A l’Odéon, c’est d’ailleurs ce qu’a parfaitement compris Carole Clin qui mêle avec bonheur mise en scène et chorégraphie pour donner ce rythme soutenu que l’on voit dans les spectacles anglo-américains où la danse est omniprésente. Elle peut pour cela compter sur des interprètes qui pratiquent couramment les diverses disciplines de la comédie musicale.

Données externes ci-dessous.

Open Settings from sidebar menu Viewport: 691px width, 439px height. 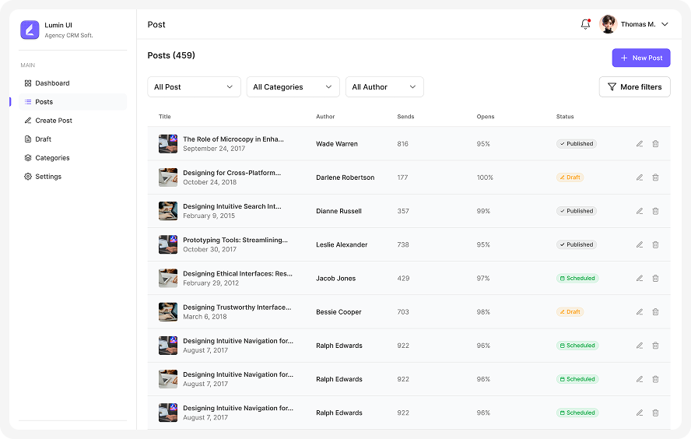pos(48,177)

En tête de distribution Grégory Benchenafi est évidemment l’Evariste idéal, comme il fut, sur cette même scène, un Ardimédon de classe dans « Phi-Phi ». Son abattage, son charme et son punch font naturellement merveille, mais Grégory Juppin ne lui cède en rien dans un Frisotin assez époustouflant, comportant notamment une impressionnante imitation vocale et scénique de Claude François dans « Aime-moi Emma ». La belle surprise de la représentation est l’incarnation, par Julie Morgane, de Maud. On s’émerveillera, une fois de plus, des talents multiples de cette jeune comédienne-chanteuse-danseuse qui sait, avec une habileté confondante, passer d’un emploi à l’autre (elle fut récemment la « jeune première » Magnolia dans « Show Boat »). Elle est ici l’étonnant sosie de Mercredi de « La Famille Adams », belle à damner un saint (et l’expression ne peut être mieux employée puisque l’on se trouve au paradis !), tout autant – dans un réjouissant contre-emploi parfaitement maîtrisé – que froide et triste puisque le personnage est celui d’une potentielle maîtresse dont la nymphomanie n’est jamais assouvie. D’emploi secondaire Maud devient ici une protagoniste à part entière. Caroline Géa est une parfaite Emma qui cultive, avec beaucoup d’humour un veuvage qui donne l’apparence de la rigueur, tout en se laissant convaincre par les avances d’un inconnu (qui n’est d’ailleurs que son mari sous un déguisement). Quant aux élues célestes, Carole Clin a eu l’excellente idée de les transformer en personnages du cinéma ou de la variété : elles sont en effet Betty Boop (Priscilla Beyrand), Jean Seberg (Lovénah Lhuillier), Dalida (Sofia Naït) et Marylin Monroe (Emilie Sestier). A noter que toutes ces jeunes femmes savent exécuter avec panache un superbe numéro de claquettes à la fin de l’œuvre. Il faut attribuer une palme toute particulière à Kathia Blas, une Marguerite bien chantante et pétrie de drôlerie avec un énorme clin d’œil à la Castafiore. N’oublions pas enfin deux piliers de l’opérette : Philippe Fargues, qui incarne un Saint-Pierre plein de bonhomie et au tempérament affirmé, ainsi que Dominique Desmons, sorte de Louis de Funès dans le rôle du cousin Martel.

Pour la circonstance, le Théâtre de l’Odéon de Marseille a fait appel à deux grandes spécialistes de l’opéra qui se sont fait connaître dans des ouvrages lyriques, aussi bien à l’Opéra de Marseille, aux Chorégies d’Orange et dans d’autres maisons d’opéra d’importance : la décoratrice Emmanuelle Favre et la costumière Katia Duflot qui ont réalisé cette production de « Là-Haut » avec un goût délicieux conjugué à beaucoup de finesse et d’élégance. A la baguette Bruno Conti dirige, avec autant de vivacité que d’enthousiasme, l’adorable musique de Maurice Yvain.